_Goal of the exercise_
Without including any image, repeat every record exactly.

*** Opening of Source material ***

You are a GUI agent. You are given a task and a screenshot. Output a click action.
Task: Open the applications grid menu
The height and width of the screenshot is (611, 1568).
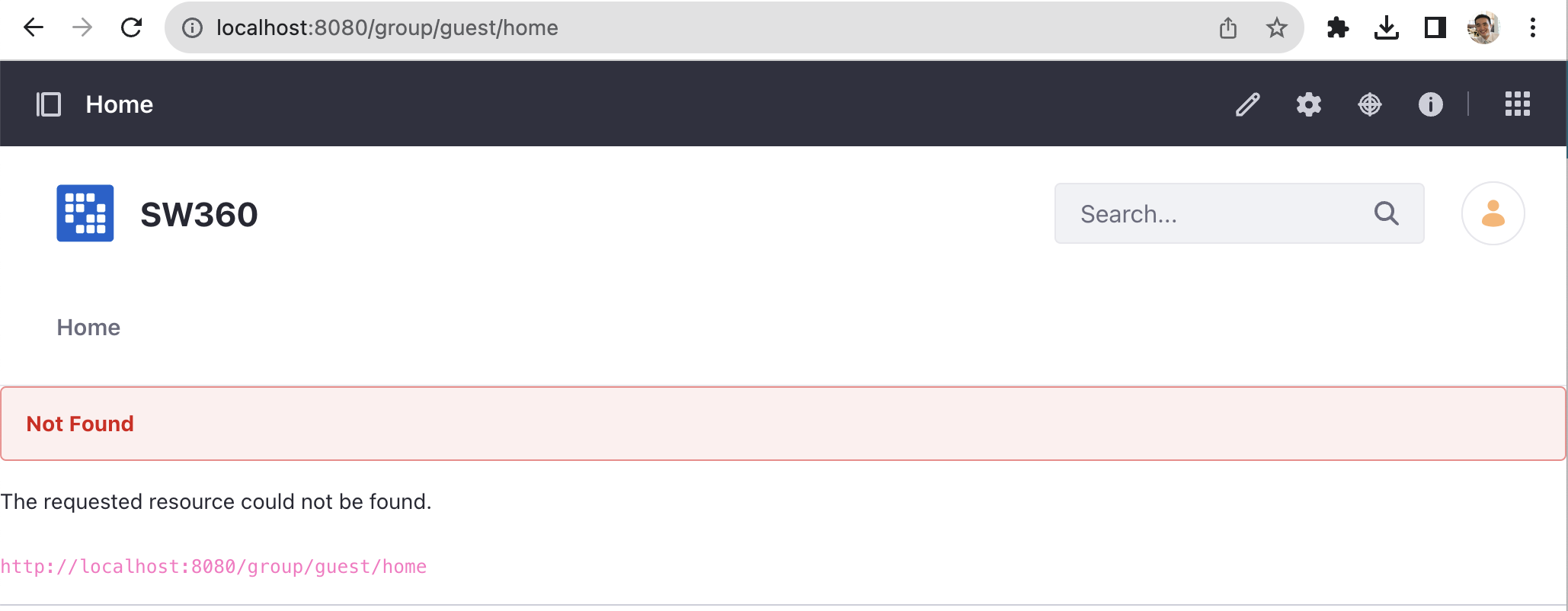1517,104

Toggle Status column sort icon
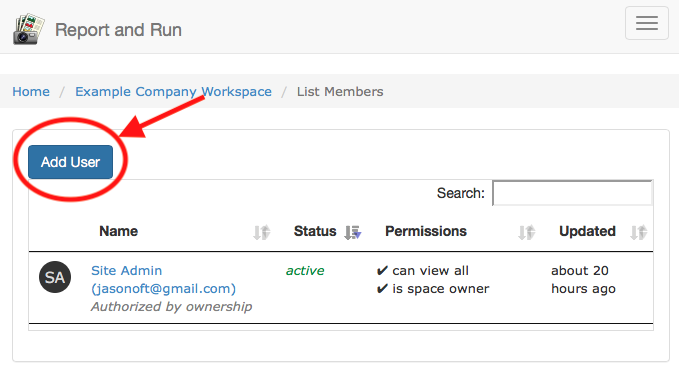point(352,232)
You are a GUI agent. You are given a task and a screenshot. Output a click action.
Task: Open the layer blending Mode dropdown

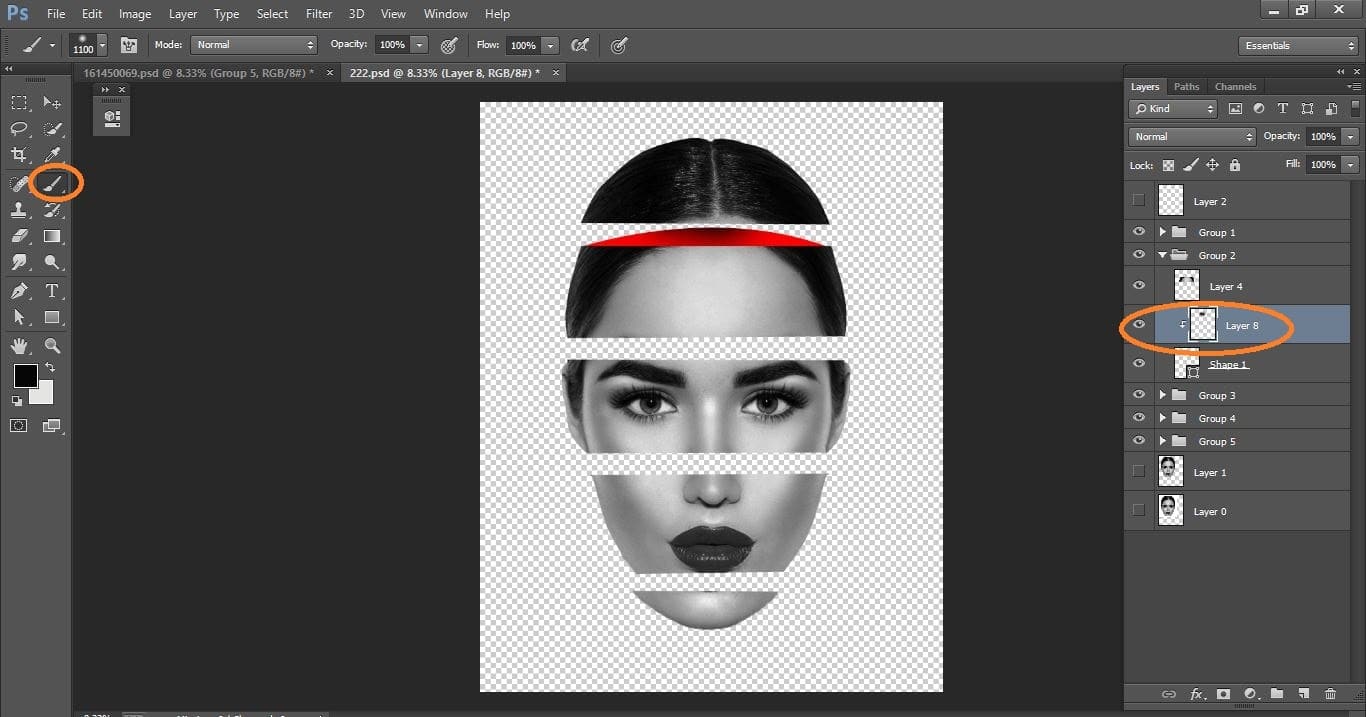coord(1191,136)
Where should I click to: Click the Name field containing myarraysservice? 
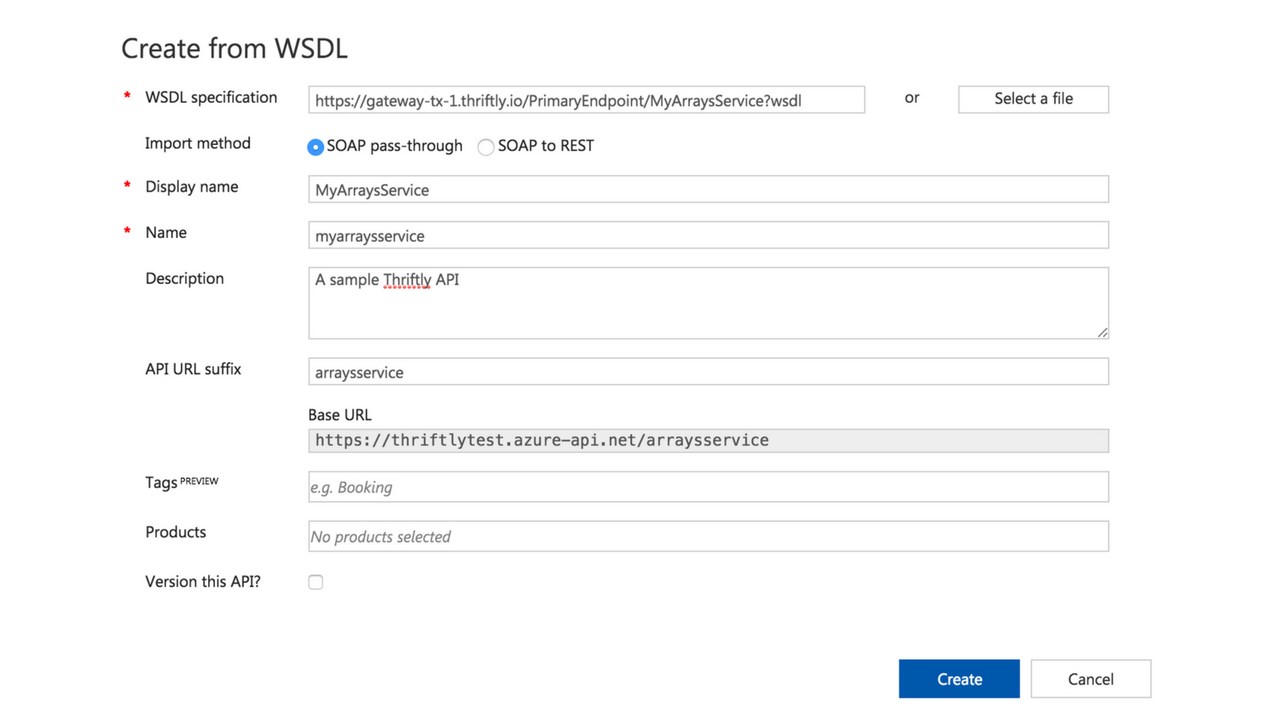click(x=708, y=236)
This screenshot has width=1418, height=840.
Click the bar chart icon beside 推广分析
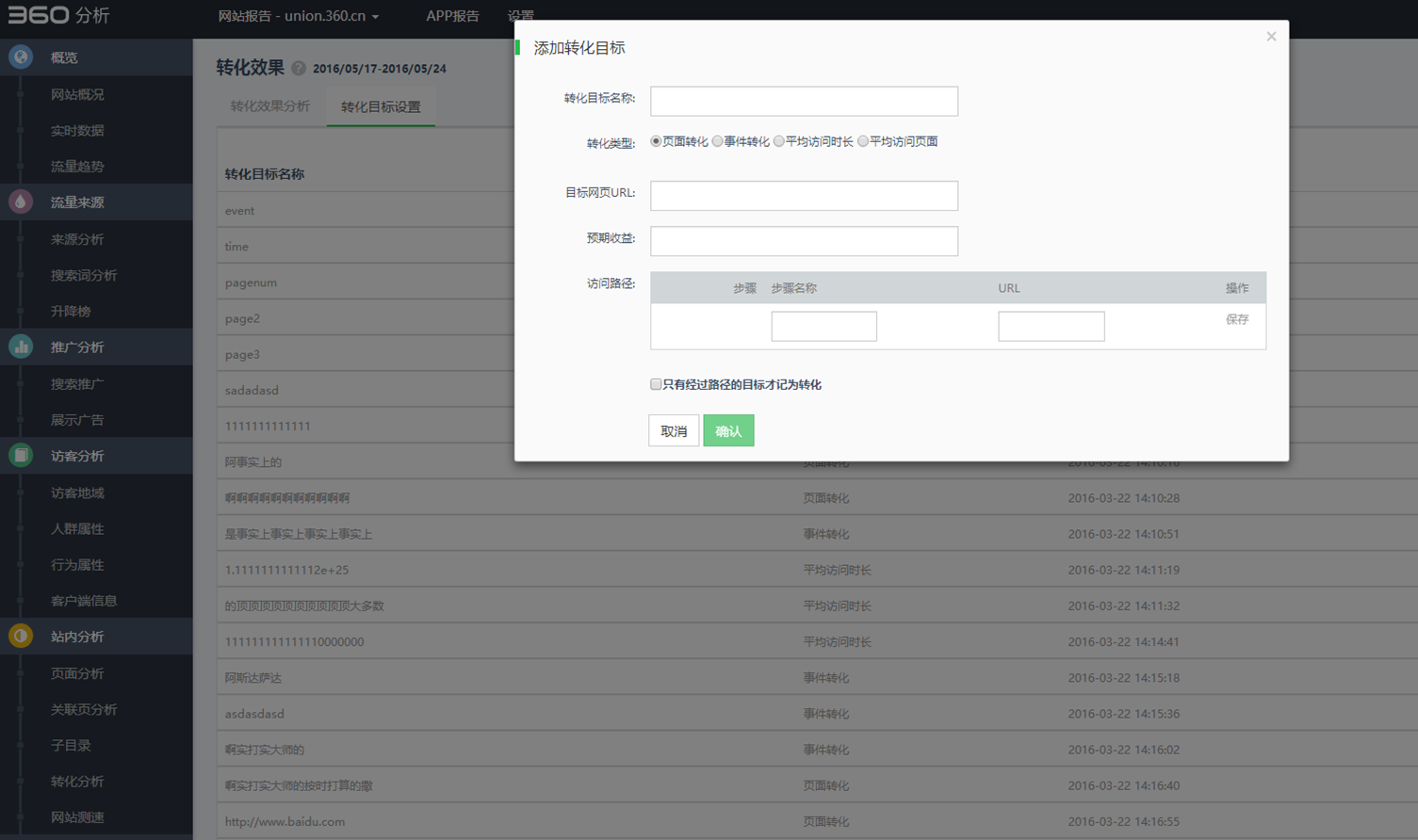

*** Close of Source material ***

_Written response_
You are a GUI agent. You are given a task and a screenshot. Output a click action.
Task: Open the applications grid menu
The height and width of the screenshot is (611, 1568).
1517,104

Toggle Status column sort icon
point(352,232)
You are a GUI agent. You are given a task and a screenshot. Output a click action.
Task: Open the layer blending Mode dropdown

coord(1191,136)
Where should I click to: Click the Name field containing myarraysservice? 
click(x=708, y=236)
This screenshot has width=1418, height=840.
Click the bar chart icon beside 推广分析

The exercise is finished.